◆ What the exercise asks
Your response must be made up of each line in the data below that contains the string "computer".

Stored data entries:
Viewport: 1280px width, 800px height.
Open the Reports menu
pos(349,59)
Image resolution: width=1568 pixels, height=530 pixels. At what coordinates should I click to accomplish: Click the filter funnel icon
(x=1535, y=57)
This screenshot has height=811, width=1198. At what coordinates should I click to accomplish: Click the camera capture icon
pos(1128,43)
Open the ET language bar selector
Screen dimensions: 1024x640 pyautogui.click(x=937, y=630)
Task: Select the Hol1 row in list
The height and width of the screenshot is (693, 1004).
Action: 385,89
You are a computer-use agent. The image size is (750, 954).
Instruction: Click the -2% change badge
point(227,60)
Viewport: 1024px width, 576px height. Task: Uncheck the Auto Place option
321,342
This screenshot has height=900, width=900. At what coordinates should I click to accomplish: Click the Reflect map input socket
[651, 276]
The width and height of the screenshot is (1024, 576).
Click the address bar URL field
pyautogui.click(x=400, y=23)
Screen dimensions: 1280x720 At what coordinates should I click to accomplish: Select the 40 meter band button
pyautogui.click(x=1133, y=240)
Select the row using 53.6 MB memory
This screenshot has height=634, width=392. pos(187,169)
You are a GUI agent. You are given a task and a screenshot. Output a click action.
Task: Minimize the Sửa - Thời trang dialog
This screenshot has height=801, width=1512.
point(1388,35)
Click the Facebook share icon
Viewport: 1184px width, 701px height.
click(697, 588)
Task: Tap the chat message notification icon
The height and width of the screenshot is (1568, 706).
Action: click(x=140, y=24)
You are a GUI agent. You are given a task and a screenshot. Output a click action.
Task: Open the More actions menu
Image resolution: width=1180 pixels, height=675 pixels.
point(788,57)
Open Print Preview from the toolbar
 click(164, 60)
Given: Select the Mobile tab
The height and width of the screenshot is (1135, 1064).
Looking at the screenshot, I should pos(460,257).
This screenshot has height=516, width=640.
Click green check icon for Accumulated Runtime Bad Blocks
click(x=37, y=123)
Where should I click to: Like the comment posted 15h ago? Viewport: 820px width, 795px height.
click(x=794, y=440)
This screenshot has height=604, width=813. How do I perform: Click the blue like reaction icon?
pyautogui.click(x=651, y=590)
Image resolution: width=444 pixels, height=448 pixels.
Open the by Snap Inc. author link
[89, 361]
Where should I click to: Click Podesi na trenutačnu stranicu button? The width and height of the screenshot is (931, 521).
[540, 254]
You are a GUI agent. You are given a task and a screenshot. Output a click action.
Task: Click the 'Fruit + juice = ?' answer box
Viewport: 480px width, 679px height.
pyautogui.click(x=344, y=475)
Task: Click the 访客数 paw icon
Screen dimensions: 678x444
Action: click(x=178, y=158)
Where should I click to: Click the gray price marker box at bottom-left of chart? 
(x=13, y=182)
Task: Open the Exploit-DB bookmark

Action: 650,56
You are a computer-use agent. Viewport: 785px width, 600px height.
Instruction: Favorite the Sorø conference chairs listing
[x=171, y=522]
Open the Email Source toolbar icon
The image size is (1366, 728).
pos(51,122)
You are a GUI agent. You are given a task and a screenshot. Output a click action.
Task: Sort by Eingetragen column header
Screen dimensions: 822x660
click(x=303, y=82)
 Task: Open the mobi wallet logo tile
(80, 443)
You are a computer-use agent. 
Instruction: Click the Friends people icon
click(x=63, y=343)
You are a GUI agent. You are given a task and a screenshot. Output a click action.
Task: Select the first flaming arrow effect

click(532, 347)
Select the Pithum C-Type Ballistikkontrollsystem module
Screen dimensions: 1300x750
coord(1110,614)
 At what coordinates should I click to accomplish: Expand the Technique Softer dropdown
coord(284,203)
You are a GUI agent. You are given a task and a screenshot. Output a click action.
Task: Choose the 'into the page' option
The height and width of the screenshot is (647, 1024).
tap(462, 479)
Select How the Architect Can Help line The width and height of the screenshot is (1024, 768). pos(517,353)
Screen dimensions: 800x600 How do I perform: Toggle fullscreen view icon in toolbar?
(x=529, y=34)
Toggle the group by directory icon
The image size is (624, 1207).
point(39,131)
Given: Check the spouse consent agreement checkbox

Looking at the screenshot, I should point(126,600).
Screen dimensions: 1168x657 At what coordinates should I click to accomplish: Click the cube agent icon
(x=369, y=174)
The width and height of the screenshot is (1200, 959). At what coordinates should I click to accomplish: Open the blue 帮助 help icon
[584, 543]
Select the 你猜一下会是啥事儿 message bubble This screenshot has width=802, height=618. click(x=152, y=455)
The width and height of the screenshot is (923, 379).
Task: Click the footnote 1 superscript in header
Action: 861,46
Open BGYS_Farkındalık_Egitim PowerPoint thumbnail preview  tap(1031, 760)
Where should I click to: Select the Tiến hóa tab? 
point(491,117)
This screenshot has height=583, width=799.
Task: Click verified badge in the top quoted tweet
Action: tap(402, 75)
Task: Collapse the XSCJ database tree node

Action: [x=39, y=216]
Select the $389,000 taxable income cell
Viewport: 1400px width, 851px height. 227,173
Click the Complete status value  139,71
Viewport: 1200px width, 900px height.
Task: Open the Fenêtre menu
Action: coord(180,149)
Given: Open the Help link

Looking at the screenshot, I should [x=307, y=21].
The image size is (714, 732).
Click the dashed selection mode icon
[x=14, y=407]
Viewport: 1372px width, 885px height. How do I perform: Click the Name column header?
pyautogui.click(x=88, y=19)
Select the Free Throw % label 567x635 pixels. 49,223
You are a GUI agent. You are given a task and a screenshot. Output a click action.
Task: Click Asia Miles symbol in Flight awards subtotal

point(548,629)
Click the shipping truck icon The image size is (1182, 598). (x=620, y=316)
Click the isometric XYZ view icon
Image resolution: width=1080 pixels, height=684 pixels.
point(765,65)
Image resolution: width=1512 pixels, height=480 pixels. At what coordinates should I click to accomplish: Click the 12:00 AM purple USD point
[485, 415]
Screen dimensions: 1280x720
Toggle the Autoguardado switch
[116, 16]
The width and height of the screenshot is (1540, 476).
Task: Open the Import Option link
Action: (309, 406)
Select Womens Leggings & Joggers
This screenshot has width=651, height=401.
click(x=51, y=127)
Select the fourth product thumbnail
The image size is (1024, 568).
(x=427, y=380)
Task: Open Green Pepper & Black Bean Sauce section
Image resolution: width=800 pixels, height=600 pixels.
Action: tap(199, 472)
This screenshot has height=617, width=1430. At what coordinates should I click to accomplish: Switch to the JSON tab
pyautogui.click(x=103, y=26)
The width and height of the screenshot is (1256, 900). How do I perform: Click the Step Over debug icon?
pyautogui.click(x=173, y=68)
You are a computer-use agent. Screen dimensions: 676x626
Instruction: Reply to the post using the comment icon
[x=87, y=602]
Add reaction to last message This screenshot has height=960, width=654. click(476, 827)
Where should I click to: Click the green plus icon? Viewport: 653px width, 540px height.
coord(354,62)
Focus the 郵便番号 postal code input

◆ Solution to this task
You are a computer-use agent. The image size is (750, 954).
You are a computer-use agent. Viewport: 785px width, 600px height.
You are a computer-use agent. 
You are a computer-use agent. Screen dimensions: 676x626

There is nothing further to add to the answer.